/---

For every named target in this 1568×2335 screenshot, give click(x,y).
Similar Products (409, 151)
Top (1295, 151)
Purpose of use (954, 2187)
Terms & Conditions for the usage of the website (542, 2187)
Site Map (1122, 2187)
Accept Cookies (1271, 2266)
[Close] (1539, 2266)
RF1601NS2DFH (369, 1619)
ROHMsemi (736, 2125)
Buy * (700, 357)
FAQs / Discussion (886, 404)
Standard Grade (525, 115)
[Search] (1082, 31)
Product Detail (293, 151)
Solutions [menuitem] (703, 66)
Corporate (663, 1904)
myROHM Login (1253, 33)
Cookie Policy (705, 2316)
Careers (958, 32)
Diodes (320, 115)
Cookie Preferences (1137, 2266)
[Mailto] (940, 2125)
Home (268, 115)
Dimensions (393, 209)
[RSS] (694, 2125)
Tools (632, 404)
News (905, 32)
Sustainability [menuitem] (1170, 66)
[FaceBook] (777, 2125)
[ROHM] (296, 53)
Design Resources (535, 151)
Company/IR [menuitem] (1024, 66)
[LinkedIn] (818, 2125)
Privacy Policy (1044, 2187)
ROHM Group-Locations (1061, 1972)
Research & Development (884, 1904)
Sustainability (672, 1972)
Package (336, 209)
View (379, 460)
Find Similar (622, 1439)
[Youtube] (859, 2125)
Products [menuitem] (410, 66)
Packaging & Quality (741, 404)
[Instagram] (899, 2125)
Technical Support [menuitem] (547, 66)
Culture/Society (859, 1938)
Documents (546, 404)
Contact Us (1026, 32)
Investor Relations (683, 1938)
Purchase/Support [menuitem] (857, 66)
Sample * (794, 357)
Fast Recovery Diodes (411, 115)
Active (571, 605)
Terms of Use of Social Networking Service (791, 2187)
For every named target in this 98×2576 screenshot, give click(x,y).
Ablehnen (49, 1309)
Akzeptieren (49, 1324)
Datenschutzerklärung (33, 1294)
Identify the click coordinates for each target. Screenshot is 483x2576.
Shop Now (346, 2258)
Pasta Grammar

\---

__Goal of the exercise__:
Output should match, line for line, the stretch of the material above from the line holding "Culture/Society (859, 1938)" through the line holding "Datenschutzerklärung (33, 1294)".

__Reply to the exercise__:
Culture/Society (859, 1938)
Documents (546, 404)
Contact Us (1026, 32)
Investor Relations (683, 1938)
Purchase/Support [menuitem] (857, 66)
Sample * (794, 357)
Fast Recovery Diodes (411, 115)
Active (571, 605)
Terms of Use of Social Networking Service (791, 2187)
For every named target in this 98×2576 screenshot, give click(x,y).
Ablehnen (49, 1309)
Akzeptieren (49, 1324)
Datenschutzerklärung (33, 1294)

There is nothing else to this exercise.